At William's father's death, the provinces had suspended the office of stadtholder. The Treaty of Westminster, which ended the First Anglo-Dutch War, had a secret annex attached on demand of Oliver Cromwell: the Act of Seclusion, which forbade the province of Holland to appoint a member of the House of Orange as stadtholder. After the English Restoration, the Act of Seclusion, which had not remained a secret for very long, was declared void as the English Commonwealth (with which the treaty had been concluded) no longer existed. In 1660, Mary and Amalia tried to convince several provincial States to designate William as their future stadtholder, but all initially refused.

In 1667, as William III approached the age of eighteen, the Orangist party again attempted to bring him to power by securing for him the offices of stadtholder and Captain-General. To prevent the restoration of the influence of the House of Orange, De Witt allowed the pensionary of Haarlem, Gaspar Fagel, to induce the States of Holland to issue the Perpetual Edict (1667). The Edict declared that the Captain-General or Admiral-General of the Netherlands could not serve as stadtholder in any province. Even so, William's supporters sought ways to enhance his prestige, and on 19 September 1668, the States of Zealand received him as First Noble. To receive this honour, William had to escape the attention of his state tutors and travel secretly to Middelburg. A month later, Amalia allowed William to manage his own household and declared him to be of majority age.

The province of Holland, the center of anti-Orangism, abolished the office of stadtholder and four other provinces followed suit in March 1670, establishing the so-called "Harmony". De Witt demanded an oath from each Holland regent (city council member) to uphold the Edict; all but one complied. William saw all this as a defeat, but in fact this arrangement was a compromise: De Witt would have preferred to ignore the prince completely, but now his eventual rise to the office of supreme army commander was implicit. De Witt further conceded that William would be admitted as a member of the Raad van State, the Council of State, then the generality organ administering the defence budget. William was introduced to the council on 31 May 1670 with full voting powers, despite De Witt's attempts to limit his role to that of an advisor.

Conflict with republicansEdit

In November 1670, William obtained permission to travel to England to urge Charles to pay back at least a part of the 2,797,859 guilder debt the House of Stuart owed the House of Orange.

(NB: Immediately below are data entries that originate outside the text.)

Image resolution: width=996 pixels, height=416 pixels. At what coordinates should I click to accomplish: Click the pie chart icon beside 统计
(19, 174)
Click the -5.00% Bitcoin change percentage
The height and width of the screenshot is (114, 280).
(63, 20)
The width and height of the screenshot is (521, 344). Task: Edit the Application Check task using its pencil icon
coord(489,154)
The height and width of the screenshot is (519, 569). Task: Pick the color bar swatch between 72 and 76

Charles was unable to pay, but William agreed to reduce the amount owed to 1,800,000 guilder. Charles found his nephew to be a dedicated Calvinist and patriotic Dutchman, and reconsidered his desire to show him the Secret treaty of Dover with France, directed at destroying the Dutch Republic and installing William as "sovereign" of a Dutch rump state. In addition to differing political outlooks, William found that Charles's and James's lifestyles differed from his own, being more concerned with drinking, gambling, and cavorting with mistresses.

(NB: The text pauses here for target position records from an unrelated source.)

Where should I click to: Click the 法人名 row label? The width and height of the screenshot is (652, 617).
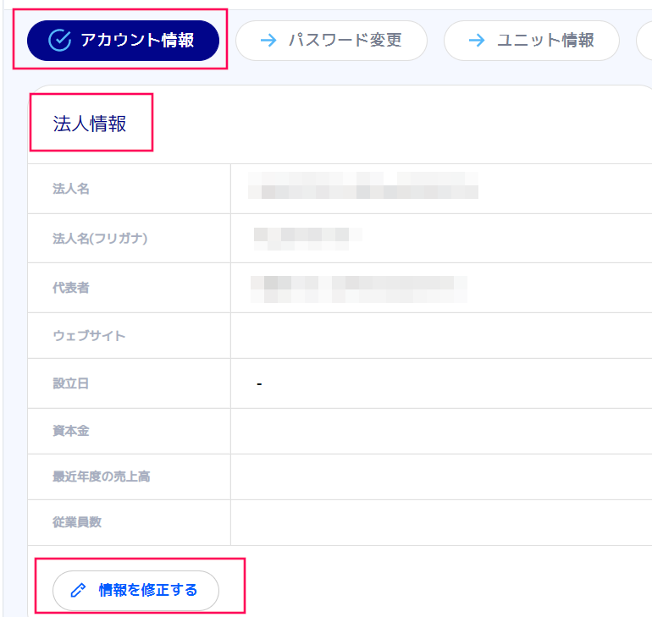pos(71,189)
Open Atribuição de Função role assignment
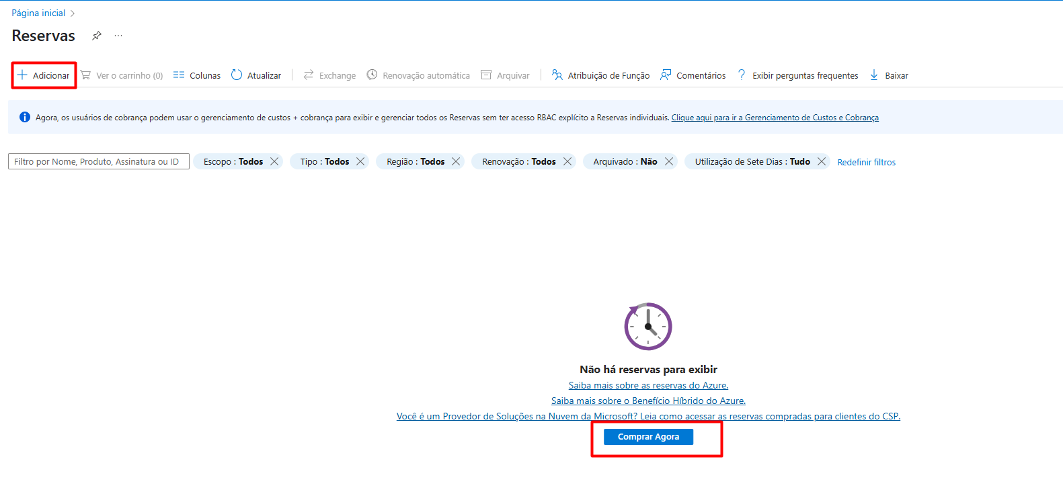The height and width of the screenshot is (490, 1063). click(600, 75)
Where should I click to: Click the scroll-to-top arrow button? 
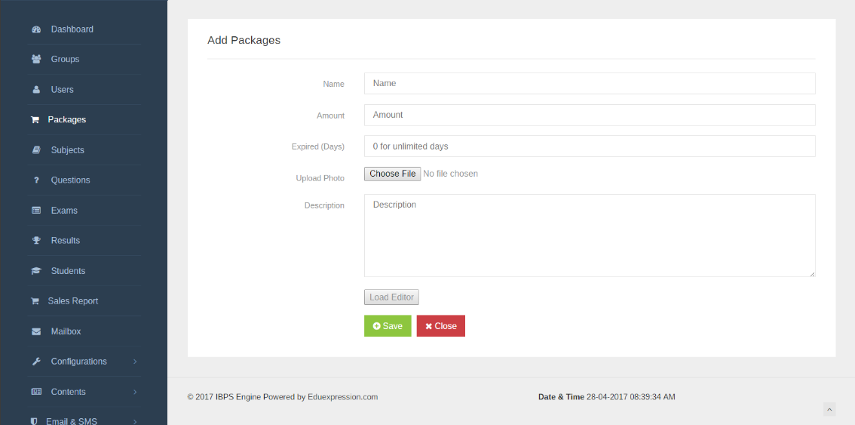point(829,409)
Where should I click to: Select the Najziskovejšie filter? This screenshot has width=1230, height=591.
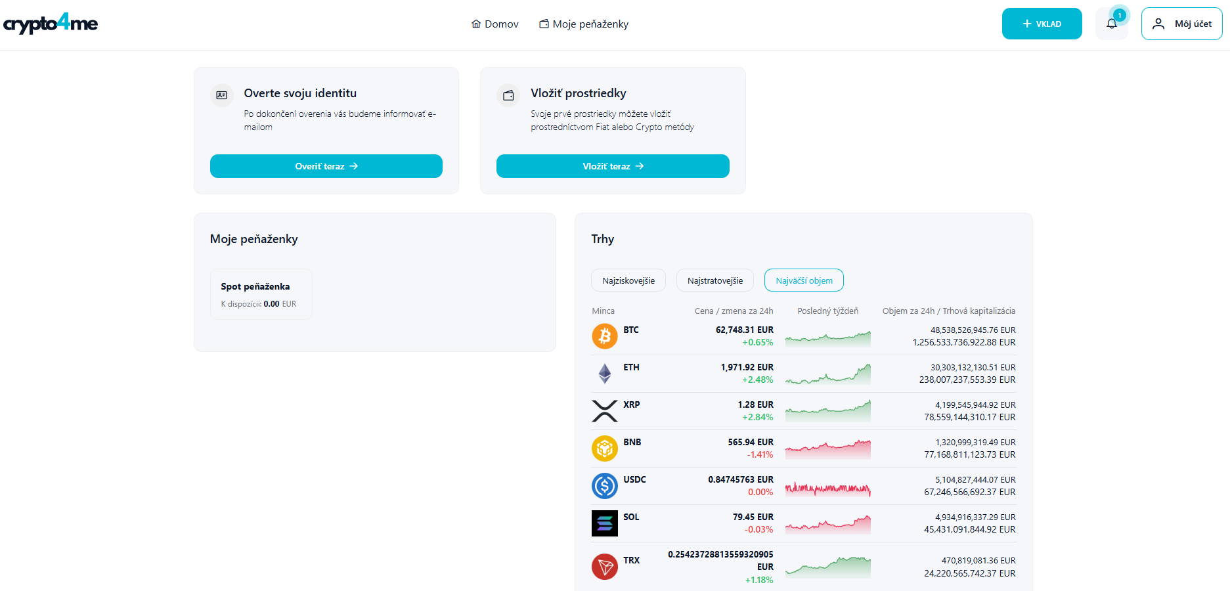[628, 280]
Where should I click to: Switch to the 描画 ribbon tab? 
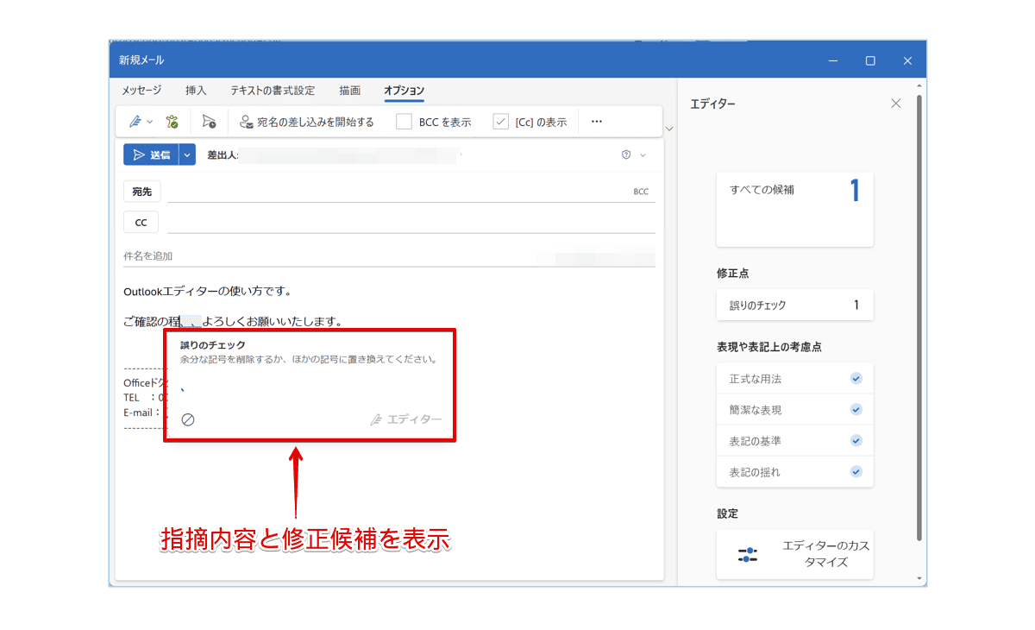click(x=349, y=90)
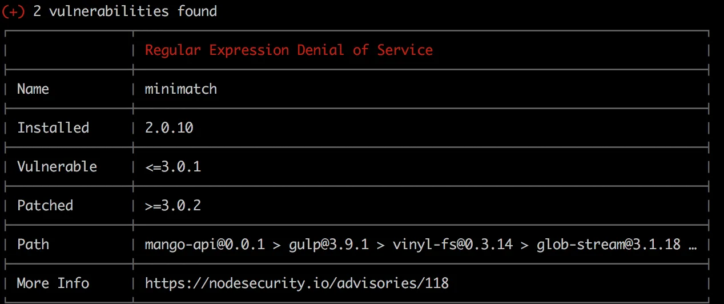
Task: Select installed version 2.0.10
Action: [x=169, y=128]
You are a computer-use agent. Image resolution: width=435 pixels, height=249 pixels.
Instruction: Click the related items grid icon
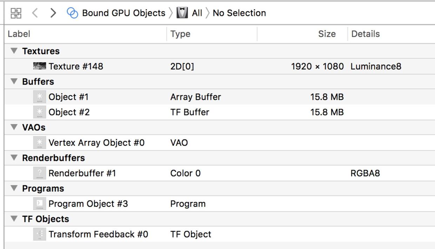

The following year, the Republic's security deteriorated quickly as an Anglo-French attack became imminent. In view of the threat, the States of Gelderland wanted William to be appointed Captain-General as soon as possible, despite his youth and inexperience. On 15 December 1671 the States of Utrecht made this their official policy. On 19 January 1672 the States of Holland made a counterproposal: to appoint William for just a single campaign. The prince refused this and on 25 February a compromise was reached: an appointment by the States-General of the Netherlands for one summer, followed by a permanent appointment on his twenty-second birthday. Meanwhile, William had written a secret letter to Charles in January 1672 asking his uncle to exploit the situation by exerting pressure on the States-General to appoint William stadtholder. In return, William would ally the Republic with England and serve Charles's interests as much as his "honour and the loyalty due to this state" allowed. Charles took no action on the proposal, and continued his war plans with his French ally.